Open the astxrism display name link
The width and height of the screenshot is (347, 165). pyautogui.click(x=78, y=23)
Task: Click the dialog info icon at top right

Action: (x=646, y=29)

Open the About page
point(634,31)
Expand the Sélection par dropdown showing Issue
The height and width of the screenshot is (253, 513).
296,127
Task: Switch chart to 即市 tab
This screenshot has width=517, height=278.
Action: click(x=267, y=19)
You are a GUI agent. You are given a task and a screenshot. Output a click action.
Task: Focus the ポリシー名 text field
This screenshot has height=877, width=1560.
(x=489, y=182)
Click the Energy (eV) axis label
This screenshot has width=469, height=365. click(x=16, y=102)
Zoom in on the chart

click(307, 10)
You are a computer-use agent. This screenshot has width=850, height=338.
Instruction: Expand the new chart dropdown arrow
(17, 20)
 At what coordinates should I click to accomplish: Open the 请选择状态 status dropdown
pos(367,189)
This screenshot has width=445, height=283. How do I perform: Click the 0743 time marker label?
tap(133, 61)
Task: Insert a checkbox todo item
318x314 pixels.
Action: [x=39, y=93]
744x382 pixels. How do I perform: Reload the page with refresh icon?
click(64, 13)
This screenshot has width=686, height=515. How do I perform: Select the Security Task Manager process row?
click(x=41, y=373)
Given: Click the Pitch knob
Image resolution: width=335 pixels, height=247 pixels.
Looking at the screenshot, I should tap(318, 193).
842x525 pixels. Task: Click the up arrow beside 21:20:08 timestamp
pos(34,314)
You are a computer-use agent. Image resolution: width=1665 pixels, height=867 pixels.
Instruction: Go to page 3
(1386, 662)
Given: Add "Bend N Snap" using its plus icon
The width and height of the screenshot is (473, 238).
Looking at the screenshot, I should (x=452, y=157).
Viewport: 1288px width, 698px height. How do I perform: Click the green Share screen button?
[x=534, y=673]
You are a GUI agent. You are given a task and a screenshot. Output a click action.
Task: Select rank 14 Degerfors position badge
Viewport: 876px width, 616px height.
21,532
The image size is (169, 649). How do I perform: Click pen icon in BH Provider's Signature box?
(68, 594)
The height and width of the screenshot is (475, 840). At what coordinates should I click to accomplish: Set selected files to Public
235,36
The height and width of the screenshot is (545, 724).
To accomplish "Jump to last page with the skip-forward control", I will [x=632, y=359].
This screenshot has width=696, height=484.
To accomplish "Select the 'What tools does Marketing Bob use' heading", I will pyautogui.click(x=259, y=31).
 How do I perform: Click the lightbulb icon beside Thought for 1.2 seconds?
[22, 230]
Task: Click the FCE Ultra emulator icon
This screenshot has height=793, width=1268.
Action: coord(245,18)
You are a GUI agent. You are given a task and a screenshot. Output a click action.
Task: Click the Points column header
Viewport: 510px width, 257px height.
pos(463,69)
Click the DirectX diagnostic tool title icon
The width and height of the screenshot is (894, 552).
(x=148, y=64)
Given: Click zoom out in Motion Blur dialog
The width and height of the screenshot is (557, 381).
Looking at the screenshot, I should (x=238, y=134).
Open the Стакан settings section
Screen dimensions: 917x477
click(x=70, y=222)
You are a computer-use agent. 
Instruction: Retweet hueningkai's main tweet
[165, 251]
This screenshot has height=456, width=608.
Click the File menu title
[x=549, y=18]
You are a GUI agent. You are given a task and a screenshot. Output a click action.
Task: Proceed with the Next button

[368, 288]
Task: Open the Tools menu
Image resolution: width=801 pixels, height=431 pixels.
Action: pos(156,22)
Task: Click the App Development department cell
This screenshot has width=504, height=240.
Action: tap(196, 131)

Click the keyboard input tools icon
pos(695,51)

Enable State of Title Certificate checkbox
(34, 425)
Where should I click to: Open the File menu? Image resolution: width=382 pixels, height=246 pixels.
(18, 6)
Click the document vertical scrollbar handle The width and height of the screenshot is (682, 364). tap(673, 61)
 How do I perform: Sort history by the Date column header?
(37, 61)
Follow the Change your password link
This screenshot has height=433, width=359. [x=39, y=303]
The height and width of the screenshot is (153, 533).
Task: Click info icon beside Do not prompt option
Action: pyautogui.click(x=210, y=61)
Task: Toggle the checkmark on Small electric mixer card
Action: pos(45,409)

━━━━━━

■ Exercise: Above are the records; print exactly the lines from the line with "Enable State of Title Certificate checkbox" to the line with "Click the document", including both, and nothing else.

■ Reply:
Enable State of Title Certificate checkbox
(34, 425)
Where should I click to: Open the File menu? Image resolution: width=382 pixels, height=246 pixels.
(18, 6)
Click the document vertical scrollbar handle The width and height of the screenshot is (682, 364). tap(673, 61)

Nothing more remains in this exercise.